Prompt. Here the job is to transcribe the data exactly while omitting the images.

↓↓↓

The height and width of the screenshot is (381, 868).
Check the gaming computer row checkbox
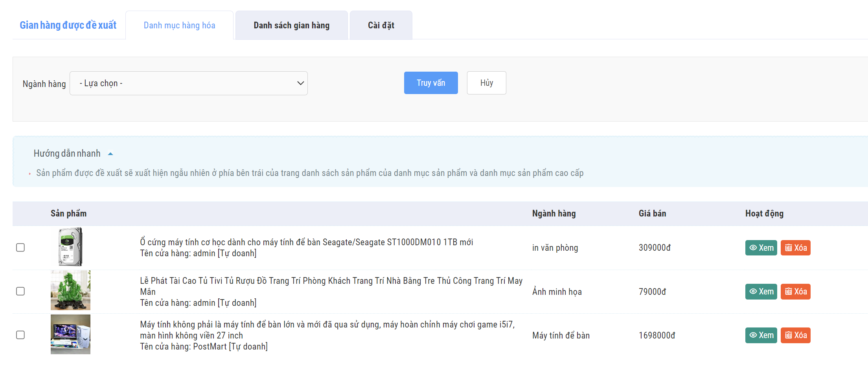[x=20, y=335]
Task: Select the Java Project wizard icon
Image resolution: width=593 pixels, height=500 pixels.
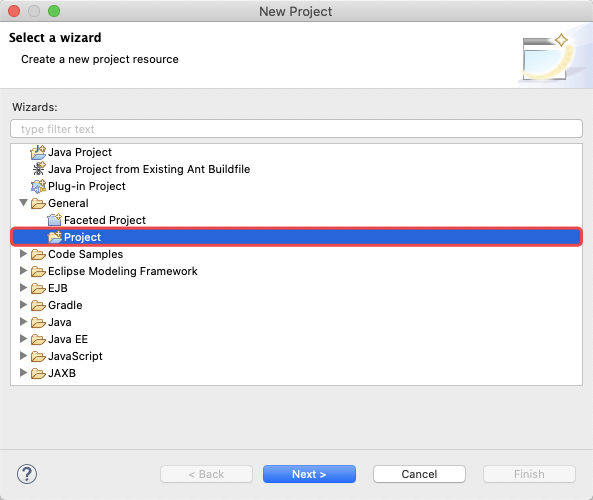Action: 38,152
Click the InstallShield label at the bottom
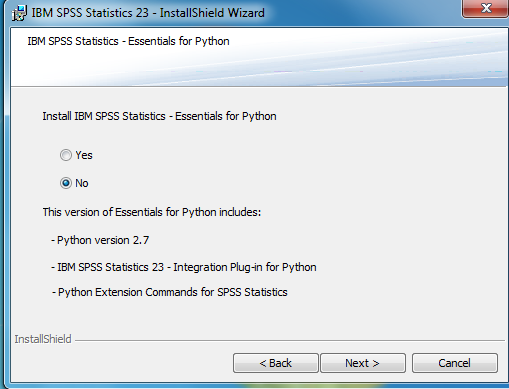 43,339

↑↑↑

Exercise result.
The height and width of the screenshot is (381, 868).
Check the gaming computer row checkbox
[x=20, y=335]
Task: Select the Java Project wizard icon
Image resolution: width=593 pixels, height=500 pixels.
Action: 38,152
Click the InstallShield label at the bottom
 43,339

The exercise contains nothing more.